[start ROWS]
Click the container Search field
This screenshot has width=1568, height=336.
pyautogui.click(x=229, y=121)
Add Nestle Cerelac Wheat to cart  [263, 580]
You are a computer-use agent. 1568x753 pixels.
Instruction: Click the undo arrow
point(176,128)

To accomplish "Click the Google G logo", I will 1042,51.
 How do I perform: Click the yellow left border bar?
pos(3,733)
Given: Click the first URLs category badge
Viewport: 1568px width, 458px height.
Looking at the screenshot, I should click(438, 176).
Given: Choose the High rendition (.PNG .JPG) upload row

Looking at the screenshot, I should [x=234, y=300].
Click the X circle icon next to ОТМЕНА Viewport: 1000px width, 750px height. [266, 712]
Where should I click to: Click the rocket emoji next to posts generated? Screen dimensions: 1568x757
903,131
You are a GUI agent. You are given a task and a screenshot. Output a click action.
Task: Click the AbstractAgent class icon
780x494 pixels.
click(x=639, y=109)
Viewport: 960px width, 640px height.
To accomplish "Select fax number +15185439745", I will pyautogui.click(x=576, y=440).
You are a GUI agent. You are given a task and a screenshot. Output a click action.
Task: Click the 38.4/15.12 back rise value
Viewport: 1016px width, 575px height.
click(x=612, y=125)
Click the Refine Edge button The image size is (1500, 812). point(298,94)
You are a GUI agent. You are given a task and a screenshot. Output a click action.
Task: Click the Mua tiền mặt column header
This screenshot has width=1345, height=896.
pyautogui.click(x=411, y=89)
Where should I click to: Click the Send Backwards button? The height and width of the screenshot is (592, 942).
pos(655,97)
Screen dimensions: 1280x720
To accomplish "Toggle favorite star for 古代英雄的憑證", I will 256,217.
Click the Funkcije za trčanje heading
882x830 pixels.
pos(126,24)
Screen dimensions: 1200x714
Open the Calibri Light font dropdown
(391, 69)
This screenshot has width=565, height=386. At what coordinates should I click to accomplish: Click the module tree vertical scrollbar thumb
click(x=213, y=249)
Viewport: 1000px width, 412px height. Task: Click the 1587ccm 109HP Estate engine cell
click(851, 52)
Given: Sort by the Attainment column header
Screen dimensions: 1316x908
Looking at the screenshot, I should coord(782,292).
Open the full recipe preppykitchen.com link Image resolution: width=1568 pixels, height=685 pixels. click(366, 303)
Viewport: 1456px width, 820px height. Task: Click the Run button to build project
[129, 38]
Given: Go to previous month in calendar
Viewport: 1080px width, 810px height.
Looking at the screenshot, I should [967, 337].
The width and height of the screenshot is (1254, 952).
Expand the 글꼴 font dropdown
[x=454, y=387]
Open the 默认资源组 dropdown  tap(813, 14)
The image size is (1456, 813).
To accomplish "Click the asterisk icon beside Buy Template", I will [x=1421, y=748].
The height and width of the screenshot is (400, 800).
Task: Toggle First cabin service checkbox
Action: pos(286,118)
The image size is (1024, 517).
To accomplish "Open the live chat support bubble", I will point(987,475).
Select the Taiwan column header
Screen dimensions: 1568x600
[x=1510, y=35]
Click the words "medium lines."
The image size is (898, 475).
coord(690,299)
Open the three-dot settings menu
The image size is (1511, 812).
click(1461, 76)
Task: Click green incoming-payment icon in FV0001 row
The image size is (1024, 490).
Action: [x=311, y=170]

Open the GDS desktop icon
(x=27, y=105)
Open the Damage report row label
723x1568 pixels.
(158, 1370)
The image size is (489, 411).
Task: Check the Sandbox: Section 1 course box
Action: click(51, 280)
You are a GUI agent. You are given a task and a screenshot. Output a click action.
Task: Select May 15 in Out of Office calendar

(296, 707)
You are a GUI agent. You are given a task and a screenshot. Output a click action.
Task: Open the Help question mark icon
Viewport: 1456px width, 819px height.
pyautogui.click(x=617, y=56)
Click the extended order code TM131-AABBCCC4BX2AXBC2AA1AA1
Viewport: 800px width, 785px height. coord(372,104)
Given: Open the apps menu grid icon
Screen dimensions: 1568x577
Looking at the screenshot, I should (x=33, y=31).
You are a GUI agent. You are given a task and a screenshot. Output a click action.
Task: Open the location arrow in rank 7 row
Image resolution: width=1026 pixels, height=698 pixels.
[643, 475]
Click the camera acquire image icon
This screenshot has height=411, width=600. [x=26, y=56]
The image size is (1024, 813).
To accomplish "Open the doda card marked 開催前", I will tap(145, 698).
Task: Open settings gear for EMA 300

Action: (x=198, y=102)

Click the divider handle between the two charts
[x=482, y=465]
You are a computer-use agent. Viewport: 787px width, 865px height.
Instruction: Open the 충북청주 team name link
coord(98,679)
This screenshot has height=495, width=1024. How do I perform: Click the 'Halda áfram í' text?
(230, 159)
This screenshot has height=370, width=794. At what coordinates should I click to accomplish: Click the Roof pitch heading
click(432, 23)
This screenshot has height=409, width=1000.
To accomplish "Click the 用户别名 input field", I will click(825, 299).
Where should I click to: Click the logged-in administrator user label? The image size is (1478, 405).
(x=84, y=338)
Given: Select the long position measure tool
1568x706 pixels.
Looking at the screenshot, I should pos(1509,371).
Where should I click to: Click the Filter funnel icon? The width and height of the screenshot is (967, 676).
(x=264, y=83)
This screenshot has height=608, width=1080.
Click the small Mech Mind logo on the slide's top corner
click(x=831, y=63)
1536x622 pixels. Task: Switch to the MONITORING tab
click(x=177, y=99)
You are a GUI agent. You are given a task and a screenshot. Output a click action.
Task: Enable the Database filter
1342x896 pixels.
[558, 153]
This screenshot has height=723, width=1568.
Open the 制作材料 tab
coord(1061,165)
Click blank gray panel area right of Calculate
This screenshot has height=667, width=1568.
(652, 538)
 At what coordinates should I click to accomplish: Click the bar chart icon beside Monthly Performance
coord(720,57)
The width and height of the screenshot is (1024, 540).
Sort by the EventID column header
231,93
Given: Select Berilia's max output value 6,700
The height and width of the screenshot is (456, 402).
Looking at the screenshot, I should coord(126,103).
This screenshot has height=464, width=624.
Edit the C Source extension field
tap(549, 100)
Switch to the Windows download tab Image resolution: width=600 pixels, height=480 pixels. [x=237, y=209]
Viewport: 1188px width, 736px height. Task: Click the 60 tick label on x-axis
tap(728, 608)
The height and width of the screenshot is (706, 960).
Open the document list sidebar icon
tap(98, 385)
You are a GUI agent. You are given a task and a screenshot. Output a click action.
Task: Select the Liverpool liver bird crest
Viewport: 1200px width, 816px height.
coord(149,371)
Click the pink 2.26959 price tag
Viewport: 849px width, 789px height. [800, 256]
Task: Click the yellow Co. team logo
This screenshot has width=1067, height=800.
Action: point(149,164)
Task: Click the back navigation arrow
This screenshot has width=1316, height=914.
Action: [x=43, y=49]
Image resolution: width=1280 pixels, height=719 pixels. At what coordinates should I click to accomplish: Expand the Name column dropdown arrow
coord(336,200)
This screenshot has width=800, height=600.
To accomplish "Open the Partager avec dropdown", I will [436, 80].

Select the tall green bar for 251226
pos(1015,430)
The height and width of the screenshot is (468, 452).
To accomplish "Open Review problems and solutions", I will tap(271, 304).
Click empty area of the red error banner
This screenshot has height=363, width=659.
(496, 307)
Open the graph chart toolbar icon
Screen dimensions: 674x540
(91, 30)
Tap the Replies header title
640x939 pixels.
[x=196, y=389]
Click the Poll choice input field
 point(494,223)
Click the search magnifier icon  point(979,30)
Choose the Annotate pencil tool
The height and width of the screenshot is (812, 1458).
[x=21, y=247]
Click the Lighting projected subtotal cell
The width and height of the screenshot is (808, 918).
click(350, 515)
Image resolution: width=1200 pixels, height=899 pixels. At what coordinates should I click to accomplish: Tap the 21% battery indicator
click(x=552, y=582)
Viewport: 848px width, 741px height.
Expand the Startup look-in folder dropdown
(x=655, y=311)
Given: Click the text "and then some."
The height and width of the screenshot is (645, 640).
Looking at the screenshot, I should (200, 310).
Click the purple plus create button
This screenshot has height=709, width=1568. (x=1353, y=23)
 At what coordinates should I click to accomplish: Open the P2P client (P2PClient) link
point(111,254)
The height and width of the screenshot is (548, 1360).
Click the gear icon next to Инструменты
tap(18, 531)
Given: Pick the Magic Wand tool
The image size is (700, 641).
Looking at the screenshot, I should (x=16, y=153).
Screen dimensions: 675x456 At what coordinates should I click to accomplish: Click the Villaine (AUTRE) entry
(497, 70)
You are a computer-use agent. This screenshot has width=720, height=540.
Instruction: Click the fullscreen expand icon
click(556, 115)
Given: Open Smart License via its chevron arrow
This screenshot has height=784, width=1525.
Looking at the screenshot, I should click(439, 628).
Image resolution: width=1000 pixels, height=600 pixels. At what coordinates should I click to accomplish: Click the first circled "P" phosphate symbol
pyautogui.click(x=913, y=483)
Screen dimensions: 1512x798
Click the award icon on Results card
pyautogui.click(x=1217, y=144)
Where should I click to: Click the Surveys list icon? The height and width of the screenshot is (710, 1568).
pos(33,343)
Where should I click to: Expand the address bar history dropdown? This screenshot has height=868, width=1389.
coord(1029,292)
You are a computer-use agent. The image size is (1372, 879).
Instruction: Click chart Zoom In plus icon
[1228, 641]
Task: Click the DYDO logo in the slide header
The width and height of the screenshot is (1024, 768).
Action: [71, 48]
[end ROWS]
• _YOUR GOAL_
Copy the records from the line containing "You are a computer-use agent. The" through the end of the records, keeping every line, requests included, and add 87 to each coordinate in the answers.

• _PROBLEM SOLUTION_
You are a computer-use agent. The image size is (1372, 879).
Instruction: Click chart Zoom In plus icon
[1315, 728]
Task: Click the DYDO logo in the slide header
The width and height of the screenshot is (1024, 768).
Action: [158, 135]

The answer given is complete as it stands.